DE9304629U1 - Non-contact magnetic torque sensor - Google Patents

Description

&igr; Description

All previously known non-contact torque sensors, which completely or largely enclose the shaft, have the problem that the change in the permeability of the layer on the shaft due to the torque causes a significantly smaller change in the flux density in the air gap or inductance than the fluctuation in the air gap width due to the eccentricity of the shaft with changing torque.
The solution to the problem proposed here and exemplified in the description is particularly suitable for implementation as a semiconductor-based micromechanical component, since the analog and digital sensor electronics, which compensate for the fluctuation of the air gap width and the sensitivity drift of the magnetic field sensors, can be integrated on one chip together with the coils, the yoke and the magnetic field sensors.

The following description is divided into three parts. The first describes the technological steps for implementing the integrated micromechanical torque sensor. The second part deals with the compensation of the fluctuating air gap width. The third part explains the compensation of the sensitivity drift of the magnetic field sensors.

Description, Part 1

The micromechanical torque sensor according to claim 3 can be realized on a double-sided, possibly also single-sided polished silicon wafer.
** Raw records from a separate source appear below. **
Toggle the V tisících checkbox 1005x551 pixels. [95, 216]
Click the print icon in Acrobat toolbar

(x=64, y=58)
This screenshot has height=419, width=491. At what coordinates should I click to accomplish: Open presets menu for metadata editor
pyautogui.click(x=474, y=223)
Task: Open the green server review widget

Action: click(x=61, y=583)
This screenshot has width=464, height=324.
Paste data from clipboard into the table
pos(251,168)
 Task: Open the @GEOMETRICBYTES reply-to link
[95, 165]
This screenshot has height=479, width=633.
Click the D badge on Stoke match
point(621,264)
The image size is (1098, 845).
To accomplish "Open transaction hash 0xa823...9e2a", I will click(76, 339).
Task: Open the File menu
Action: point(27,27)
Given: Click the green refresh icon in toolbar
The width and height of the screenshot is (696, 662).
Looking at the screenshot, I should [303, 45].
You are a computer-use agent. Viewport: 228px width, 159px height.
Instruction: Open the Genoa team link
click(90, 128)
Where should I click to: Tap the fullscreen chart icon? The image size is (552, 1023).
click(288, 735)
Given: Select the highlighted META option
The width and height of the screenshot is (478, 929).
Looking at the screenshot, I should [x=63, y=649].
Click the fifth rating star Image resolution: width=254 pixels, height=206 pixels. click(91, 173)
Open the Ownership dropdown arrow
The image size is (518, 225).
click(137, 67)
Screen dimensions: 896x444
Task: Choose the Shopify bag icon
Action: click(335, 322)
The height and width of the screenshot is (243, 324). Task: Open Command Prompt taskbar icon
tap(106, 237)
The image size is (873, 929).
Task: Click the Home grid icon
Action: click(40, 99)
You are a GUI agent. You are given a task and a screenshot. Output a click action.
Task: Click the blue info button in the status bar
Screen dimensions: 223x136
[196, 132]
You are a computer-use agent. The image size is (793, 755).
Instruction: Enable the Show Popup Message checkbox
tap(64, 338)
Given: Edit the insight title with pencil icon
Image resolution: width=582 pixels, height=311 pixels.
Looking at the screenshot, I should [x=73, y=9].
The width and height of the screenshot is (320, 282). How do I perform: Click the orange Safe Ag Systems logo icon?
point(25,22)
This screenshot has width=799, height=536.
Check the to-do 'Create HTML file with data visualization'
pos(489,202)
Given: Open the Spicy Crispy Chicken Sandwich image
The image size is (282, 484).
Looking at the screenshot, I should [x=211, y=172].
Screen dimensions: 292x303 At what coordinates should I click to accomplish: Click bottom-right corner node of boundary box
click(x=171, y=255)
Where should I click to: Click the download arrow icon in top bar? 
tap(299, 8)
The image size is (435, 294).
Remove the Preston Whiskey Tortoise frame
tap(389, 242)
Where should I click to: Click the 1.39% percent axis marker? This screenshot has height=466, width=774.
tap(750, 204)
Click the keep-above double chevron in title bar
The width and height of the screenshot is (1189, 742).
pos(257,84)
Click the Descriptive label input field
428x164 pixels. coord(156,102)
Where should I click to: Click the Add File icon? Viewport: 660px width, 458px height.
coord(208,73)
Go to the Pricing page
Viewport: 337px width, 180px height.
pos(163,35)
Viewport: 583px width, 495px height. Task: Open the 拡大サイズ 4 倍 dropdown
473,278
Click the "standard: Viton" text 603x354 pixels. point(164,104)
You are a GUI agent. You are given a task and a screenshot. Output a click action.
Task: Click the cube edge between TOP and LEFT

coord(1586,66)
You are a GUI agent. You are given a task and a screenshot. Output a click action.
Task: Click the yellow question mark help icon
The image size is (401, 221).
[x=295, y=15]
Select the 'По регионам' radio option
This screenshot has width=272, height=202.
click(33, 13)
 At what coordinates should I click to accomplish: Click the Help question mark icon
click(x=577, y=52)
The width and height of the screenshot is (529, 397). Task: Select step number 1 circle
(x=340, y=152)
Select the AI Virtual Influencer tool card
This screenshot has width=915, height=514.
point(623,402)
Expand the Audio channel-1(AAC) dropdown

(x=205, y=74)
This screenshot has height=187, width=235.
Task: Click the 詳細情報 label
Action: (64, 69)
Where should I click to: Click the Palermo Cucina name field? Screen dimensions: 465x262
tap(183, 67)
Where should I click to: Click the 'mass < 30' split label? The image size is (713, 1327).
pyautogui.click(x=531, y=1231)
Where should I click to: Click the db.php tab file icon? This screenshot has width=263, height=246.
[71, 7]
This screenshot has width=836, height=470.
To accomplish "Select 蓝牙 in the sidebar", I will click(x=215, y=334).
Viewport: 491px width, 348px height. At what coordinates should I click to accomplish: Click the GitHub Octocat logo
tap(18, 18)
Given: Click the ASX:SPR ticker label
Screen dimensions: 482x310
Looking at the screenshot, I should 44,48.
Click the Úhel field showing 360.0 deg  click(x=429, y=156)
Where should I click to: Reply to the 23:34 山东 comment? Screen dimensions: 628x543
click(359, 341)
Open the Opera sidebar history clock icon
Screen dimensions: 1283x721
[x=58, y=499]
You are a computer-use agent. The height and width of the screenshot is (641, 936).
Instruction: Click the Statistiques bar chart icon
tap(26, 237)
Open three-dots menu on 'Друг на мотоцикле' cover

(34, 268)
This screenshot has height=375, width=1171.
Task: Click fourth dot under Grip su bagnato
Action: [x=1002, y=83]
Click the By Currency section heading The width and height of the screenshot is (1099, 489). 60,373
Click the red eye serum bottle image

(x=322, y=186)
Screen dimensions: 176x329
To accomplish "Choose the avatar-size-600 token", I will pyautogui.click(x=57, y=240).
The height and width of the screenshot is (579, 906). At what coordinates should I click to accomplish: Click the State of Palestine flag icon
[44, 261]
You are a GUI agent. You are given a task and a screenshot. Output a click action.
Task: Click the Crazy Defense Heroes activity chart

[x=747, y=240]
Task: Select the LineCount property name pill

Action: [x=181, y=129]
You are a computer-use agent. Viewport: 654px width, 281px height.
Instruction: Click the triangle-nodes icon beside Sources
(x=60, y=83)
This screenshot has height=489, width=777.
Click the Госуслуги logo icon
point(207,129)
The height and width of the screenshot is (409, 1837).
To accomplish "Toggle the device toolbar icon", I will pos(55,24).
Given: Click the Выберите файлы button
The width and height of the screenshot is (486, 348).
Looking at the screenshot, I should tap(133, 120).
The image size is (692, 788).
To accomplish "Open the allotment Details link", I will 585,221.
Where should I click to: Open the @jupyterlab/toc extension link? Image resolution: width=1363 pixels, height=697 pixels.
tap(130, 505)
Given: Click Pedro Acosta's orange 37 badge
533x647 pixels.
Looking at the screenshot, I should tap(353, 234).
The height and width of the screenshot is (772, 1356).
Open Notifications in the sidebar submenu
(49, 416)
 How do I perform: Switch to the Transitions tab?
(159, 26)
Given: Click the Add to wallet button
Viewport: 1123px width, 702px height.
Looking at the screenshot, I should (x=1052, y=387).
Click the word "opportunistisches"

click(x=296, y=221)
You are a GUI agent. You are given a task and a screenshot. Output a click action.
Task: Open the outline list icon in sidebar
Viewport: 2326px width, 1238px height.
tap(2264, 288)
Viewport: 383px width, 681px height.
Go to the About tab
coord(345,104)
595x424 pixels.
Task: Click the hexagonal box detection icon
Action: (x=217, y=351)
The wafer must have a crystal orientation in the <100> direction and can be either weakly p- or n-doped (20 &mdash; 30Clcm) .

A cross-section through the sensor is shown in Figure la, and a top view of the top side of the wafer is shown in Figure lb. An epitaxial layer of approximately 6 - 10 μm thick can be deposited on a polished wafer side, the dopant concentration of which is characterized by a specific resistance of 10 - 30 μm . The dopant of the epitaxial layer must be of the opposite conductivity type to that of the wafer.

Sensor elements based on the Hall effect and other electrical components for signal processing can be manufactured in the epitaxial layer using a MOS or CMOS process.

A bipolar or BICMOS process can also be used directly on a wafer for the sensor or circuit elements.

One or more coils are then applied to the back of the wafer, for example by galvanic deposition of gold.
To do this, the back of the wafer must first have a silicon dioxide layer of at least 100nm thick, produced in the previous standard process. A chromium adhesion layer (thickness: 50nm) and a gold starter layer (thickness: 100nm) are then vapor-deposited onto this.

The wafer side with the coils is covered with a KOH (potassium hydroxide) resistant layer. This layer is structured to create pits. The pits are then created using an anisotropic KOH etching process, using the pn junction epitaxial layer bulk as an electrochemical etch stop. A membrane is then obtained in the thickness of the epitaxial layer.

The masking for the KOH etching must now be removed.

The coil and the pit must be electrically passivated, e.g. with silicon dioxide.

A ferromagnetic layer, e.g. NiFe (thickness: 50 - 100 nm) is sputtered onto the silicon dioxide as a starting layer for the electroplating. A photolithography step is then carried out to structure the yoke(s). The yoke material (NiFe) can now be electroplated (thickness: 8 - 100 nm ). The photoresist and the exposed starting layer are removed.

Description, Part 2

A commercially available SD field calculation program is used to dimension the sensor as a whole and to appropriately place the core field and stray field sensors. The program calculates the field curves for common-mode and differential mode excitation.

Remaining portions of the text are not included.